Ben, you have it spot on. This issue has bubbled away for at least two decades, if not three. It has become a classic study of how NOT to manage town and land planning and community consultations. There’s a long way to go yet, but litigation has already commenced and the local council has been landed with a heap of problems which it can do nothing about but which it did not create.
One major issue is the fact that Newcastle City Council and Port Stephens Council jointly own and operate the airport, on land which is owned and managed by the RAAF, even to the point of putting up with occasional “no fly” days, which even Canberra appears not to endure on its RAAF operated facility.
Newcastle, Australia’s 6th most populous city, deserves much better by way of an airport.

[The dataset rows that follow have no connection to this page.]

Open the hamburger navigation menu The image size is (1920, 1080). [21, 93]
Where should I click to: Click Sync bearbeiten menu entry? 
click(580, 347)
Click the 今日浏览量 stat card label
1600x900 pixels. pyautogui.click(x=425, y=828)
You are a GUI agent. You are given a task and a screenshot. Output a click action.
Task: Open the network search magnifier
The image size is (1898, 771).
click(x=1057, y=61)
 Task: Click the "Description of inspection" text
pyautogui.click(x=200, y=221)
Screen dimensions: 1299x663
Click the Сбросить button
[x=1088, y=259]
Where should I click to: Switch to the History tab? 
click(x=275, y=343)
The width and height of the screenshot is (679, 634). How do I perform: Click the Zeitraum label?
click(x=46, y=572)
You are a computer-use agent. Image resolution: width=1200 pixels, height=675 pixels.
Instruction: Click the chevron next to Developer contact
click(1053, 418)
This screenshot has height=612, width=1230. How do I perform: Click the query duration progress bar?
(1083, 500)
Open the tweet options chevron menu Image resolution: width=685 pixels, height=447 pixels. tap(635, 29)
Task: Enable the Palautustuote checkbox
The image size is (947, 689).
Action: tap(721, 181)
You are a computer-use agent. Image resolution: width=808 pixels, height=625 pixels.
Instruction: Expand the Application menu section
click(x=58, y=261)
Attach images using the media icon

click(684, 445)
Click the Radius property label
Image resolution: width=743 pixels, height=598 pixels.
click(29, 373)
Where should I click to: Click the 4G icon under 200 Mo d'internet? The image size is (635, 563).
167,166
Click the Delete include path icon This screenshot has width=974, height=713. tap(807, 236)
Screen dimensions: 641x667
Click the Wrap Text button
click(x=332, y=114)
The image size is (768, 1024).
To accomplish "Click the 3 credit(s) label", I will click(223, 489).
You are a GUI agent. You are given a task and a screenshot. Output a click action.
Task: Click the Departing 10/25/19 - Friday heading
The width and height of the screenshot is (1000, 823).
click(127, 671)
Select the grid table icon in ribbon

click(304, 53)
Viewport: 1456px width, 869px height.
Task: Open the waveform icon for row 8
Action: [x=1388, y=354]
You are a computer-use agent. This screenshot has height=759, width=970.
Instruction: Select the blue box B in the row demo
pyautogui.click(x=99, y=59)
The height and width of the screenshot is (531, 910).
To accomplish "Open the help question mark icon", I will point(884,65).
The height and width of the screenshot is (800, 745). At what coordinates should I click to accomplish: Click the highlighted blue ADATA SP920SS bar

Discussion of a very fast train connecting Sydney to Williamtown airport is just that. We will all be dead and buried long before any sort of train line crosses the Hunter within Cooee of Newcastle, fast or not. This is the brother of the non-existent rail line which was promised to Courtould’s (sp?) fabric factories near Raymond Terrace circa 1948, when they agreed to convert a munitions factory into a manufacturing plant, post WWII. Announcement: The train to Williamtown is now 62 years late and is not expected for a further 50 years. Passengers wishing to travel to Williamtown Airport are advised to prepare for a very long wait.
Courtauld Australia Ltd
Sorry John, being that I’m at work and all, I don’t have time to go reading up on all of the data. It seems like you’re pretty interested though, so, maybe you can crack it in a nutshell for me.
As for avoiding being so silly, unfortunately it’s a prerequisite in this place.
Don’t worry, it may never turn up and make any noise anyway, it is the perfect diversion of money away from health and needed services and puts it into the US who have a big money hole for projects like this.